L’édito de Fabrice Grosfilley : Donald Trump, good cop et bad cop à la fois

Donald Trump peut-il réussir à imposer la paix au Proche-Orient ? Résumer ainsi les ambitions du président américain, c’est déjà souligner toute l’ambiguïté et toutes les limites de son initiative. On n’impose pas la paix, on la négocie. Pour conclure une paix durable, il faut l’accord des deux parties. Il faut aussi reconnaître l’existence de l’autre.
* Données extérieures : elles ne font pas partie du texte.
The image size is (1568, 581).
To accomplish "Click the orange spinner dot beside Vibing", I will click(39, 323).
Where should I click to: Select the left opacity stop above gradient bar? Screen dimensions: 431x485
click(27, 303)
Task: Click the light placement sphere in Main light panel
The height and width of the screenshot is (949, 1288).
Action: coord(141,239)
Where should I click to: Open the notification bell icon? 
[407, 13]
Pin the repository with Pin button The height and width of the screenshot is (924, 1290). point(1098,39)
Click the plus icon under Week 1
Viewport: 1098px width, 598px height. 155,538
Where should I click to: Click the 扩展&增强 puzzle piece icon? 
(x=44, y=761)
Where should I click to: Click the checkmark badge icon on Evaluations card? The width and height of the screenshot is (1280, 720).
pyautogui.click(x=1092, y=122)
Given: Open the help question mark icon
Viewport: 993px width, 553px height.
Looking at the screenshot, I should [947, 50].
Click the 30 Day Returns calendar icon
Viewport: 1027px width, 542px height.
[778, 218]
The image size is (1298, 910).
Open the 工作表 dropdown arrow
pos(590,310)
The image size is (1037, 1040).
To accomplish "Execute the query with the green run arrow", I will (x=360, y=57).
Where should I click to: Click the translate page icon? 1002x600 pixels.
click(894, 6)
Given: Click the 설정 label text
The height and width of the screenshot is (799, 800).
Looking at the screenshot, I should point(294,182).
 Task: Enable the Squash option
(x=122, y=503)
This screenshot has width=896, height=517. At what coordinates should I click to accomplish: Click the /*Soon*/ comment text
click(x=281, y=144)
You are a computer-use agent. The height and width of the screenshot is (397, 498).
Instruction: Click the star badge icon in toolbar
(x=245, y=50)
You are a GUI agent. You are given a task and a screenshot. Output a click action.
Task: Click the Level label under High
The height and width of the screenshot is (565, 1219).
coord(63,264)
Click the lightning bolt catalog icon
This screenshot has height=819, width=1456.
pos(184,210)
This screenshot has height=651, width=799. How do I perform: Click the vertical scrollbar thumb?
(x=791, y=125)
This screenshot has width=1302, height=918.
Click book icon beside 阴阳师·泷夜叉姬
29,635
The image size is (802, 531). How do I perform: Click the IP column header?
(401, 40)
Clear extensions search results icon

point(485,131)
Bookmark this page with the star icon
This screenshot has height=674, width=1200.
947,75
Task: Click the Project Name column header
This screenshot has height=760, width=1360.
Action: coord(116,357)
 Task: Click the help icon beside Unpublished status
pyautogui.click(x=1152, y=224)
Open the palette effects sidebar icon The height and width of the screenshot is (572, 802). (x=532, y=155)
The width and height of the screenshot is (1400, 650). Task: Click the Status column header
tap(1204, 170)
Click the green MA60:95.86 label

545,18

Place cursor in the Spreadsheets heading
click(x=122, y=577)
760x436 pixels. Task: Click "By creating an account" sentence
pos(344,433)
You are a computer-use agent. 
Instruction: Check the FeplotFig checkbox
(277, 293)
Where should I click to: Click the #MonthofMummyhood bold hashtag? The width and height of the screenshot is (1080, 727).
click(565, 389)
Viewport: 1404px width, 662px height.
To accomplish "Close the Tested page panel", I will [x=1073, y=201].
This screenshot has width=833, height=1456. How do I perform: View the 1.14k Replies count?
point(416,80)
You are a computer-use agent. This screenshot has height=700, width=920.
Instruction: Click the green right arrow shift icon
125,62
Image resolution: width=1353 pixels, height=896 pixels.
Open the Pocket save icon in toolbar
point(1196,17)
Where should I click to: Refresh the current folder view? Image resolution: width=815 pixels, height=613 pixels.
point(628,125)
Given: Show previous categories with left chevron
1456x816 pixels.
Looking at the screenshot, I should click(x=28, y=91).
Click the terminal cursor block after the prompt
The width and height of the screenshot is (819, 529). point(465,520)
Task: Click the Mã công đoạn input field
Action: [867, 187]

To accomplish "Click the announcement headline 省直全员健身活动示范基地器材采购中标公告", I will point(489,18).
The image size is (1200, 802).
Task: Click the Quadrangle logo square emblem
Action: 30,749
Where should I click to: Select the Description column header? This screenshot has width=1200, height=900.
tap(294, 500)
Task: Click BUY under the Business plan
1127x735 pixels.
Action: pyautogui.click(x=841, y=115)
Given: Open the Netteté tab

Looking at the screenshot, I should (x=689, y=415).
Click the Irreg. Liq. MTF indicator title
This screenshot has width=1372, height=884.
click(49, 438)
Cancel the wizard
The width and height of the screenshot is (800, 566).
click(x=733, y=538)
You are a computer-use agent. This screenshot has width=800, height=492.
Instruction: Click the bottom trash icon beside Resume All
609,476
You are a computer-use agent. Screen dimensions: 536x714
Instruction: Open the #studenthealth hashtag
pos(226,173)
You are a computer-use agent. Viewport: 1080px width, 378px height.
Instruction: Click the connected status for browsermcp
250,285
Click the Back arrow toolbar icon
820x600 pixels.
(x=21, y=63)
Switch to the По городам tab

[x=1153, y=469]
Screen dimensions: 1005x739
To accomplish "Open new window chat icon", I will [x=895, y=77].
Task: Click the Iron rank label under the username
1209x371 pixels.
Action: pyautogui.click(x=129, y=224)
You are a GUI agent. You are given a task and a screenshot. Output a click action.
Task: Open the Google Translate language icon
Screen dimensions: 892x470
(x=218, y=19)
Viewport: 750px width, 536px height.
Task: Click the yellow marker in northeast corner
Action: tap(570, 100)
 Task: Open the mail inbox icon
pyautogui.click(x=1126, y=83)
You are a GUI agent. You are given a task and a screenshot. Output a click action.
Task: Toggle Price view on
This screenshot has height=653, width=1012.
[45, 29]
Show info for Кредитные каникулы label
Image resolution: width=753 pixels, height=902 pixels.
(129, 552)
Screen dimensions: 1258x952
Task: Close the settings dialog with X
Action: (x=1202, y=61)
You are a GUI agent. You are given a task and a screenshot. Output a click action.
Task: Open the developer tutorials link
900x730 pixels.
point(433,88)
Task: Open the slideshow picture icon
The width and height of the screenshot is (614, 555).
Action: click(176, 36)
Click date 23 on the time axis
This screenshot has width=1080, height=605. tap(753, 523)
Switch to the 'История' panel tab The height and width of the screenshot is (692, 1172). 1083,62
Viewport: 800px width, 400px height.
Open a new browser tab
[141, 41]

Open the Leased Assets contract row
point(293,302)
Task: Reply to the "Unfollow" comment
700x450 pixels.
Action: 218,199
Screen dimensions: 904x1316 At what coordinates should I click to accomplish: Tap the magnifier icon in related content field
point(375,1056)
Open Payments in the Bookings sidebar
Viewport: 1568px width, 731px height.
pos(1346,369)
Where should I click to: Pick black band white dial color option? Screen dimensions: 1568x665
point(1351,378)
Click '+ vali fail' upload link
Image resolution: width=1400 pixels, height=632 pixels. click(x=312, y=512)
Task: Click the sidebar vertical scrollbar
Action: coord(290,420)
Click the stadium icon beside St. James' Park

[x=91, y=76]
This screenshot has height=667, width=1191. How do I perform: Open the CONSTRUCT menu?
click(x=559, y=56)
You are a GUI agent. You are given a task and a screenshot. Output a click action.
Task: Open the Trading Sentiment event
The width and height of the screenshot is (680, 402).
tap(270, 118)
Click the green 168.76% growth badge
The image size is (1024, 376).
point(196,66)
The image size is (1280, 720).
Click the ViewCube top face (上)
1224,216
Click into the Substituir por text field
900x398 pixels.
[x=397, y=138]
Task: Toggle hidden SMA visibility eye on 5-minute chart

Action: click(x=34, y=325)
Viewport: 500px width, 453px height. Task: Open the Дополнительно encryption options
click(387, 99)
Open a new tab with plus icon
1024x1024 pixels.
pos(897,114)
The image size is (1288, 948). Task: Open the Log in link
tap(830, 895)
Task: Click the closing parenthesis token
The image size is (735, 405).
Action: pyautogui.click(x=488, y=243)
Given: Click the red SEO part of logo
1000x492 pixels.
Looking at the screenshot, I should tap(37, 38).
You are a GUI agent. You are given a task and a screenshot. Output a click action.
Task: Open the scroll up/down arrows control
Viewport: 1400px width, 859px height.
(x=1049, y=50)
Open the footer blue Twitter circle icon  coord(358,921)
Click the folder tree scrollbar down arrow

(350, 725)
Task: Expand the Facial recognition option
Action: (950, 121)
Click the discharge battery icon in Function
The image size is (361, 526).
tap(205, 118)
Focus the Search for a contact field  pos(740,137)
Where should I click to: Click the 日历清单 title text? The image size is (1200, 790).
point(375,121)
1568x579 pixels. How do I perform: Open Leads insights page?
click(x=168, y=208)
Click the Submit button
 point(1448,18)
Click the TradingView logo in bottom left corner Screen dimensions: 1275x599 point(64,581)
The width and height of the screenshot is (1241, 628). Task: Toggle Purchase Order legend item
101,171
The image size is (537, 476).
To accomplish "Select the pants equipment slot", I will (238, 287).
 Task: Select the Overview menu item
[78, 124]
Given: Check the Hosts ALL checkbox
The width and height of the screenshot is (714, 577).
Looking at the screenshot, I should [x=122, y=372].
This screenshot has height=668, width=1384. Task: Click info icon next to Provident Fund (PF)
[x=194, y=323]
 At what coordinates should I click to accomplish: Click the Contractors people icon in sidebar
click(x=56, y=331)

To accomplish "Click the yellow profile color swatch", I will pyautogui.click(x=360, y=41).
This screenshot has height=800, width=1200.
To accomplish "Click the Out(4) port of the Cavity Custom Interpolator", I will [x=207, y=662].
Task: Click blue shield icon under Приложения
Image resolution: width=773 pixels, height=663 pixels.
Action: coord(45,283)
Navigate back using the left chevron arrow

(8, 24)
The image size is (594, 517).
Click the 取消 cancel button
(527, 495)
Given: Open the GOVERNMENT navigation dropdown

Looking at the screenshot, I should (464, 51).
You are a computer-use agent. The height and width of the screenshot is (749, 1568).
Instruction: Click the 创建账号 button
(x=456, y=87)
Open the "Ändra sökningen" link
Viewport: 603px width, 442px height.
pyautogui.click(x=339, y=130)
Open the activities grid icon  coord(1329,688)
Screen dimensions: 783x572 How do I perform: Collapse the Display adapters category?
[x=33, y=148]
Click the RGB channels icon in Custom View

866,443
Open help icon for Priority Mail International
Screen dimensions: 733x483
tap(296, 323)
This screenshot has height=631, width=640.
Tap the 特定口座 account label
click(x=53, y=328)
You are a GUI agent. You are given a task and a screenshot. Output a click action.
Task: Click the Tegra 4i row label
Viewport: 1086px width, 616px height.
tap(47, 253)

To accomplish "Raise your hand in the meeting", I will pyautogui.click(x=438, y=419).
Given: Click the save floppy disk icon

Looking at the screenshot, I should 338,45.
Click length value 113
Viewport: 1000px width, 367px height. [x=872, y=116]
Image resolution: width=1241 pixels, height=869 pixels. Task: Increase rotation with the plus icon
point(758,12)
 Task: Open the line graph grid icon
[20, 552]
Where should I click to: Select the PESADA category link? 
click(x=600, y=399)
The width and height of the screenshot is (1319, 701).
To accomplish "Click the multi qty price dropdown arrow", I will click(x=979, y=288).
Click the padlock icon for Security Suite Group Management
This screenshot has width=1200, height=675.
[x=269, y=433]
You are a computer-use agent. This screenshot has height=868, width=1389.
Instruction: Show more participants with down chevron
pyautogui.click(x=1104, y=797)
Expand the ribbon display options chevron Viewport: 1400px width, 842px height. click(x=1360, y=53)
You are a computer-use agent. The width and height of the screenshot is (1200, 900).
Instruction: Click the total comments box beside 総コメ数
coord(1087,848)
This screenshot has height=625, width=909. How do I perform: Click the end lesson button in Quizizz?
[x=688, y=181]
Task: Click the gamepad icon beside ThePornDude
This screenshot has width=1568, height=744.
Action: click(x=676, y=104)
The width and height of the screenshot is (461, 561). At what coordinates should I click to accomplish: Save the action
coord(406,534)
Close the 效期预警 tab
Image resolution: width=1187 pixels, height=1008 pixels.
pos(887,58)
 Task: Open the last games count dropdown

Or cette région du Proche-Orient souffre justement d’une absence de reconnaissance mutuelle, puisque chaque camp refuse à l’autre le droit de partager la terre sur laquelle il s’estime légitimement installé.

Je ne vais pas vous refaire le résumé de plusieurs siècles d’histoire, ni même un condensé de ce qui s’est passé depuis la création de l’État d’Israël en 1948. Mais il faut rappeler qu’il n’y a pas de fatalité et que le dialogue entre Palestiniens et Israéliens n’a pas toujours été impossible. En 1993, les discussions entre Yitzhak Rabin, Premier ministre israélien, et Yasser Arafat, leader historique de l’OLP, avaient abouti aux accords d’Oslo. Ceux-ci prévoyaient le retrait des troupes israéliennes d’un grand nombre de territoires occupés et le transfert des responsabilités à une Autorité palestinienne chargée d’assurer la sécurité de ces territoires. Une poignée de main historique devant les caméras à la Maison-Blanche, en présence du président américain de l’époque, Bill Clinton, avait fait croire à un tournant historique et à une possible fin du conflit.

En réalité, Israël ne s’est jamais retiré des territoires occupés. Yitzhak Rabin a été assassiné deux ans plus tard. Yasser Arafat est mort en 2004. Leurs successeurs respectifs n’ont jamais été capables de s’inscrire dans une dynamique comparable.

Hier, devant les caméras de la Maison-Blanche, il n’y avait donc pas de Palestinien.  C’est l’angle mort, l’impensé de la proposition Trump qui légifère d’en haut et à la place des principaux concernés. Seul Benjamin Netanyahou se tenait donc  aux côtés de Donald Trump. Contraint d’approuver du bout des lèvres un plan de paix auquel il ne semble pas réellement croire, il précisait immédiatement que le plan B était déjà prêt : « Si le Hamas rejette votre plan, Monsieur le Président, ou s’ils disent l’accepter mais font ensuite tout pour le bloquer, Israël terminera le travail lui-même », a-t-il déclaré depuis le perron de la Maison-Blanche.

On a le droit de croire aux miracles. On doit reconnaître à Donald Trump qu’il a le mérite de s’impliquer dans le dossier, d’essayer d’imposer une solution et de tenter quelque chose qui ne plaira pas aux ultras des deux camps. À ce stade, le plan n’est pas rejeté par Israël. Il est transmis au Hamas, qui n’a pas encore répondu. L’espoir est donc permis. Mais il est ténu. Nous ne connaissons pas encore tous les détails du plan. À ce stade, il paraît assez illusoire que le Hamas libère d’un coup tous les otages qu’il détient sans obtenir en retour des garanties précises et crédibles sur le retrait des soldats israéliens de Gaza. Le calendrier éventuel de ce retrait n’est pas connu. Pour les Palestiniens, ce ne sera pas un petit détail.

Et puis surtout, on a du mal à suivre Donald Trump. Et donc du mal à croire à l’implication durable du président américain. Il y a quelques mois, il parlait de déporter les Palestiniens et de transformer Gaza en une nouvelle Riviera, et avait déjà contacté les promoteurs immobiliers, nécessairement emballés. Un plan de reconstruction qu’il affirmait « formidable ». Il menaçait le Hamas de destruction totale et s’alignait résolument sur la politique de Benjamin Netanyahou. Aujourd’hui, il parle d’un futur État palestinien et pousse Netanyahou à présenter des excuses au Qatar. Quel Donald Trump est le vrai ? Celui de février, qui publiait une vidéo sur son projet de Riviera ? Ou celui de novembre, qui nous vend un plan en 21 points ?

Vous connaissez l’archétype des films américains avec le good cop et le bad cop, qui alternent la carotte et le bâton pour faire plier leurs adversaires. Donald Trump incarne les deux personnages à la fois. Sur le Proche-Orient, comme vis-à-vis de la Russie, de la Chine ou de l’Europe avec ses droits de douane, on finit par ne plus savoir où il veut en venir.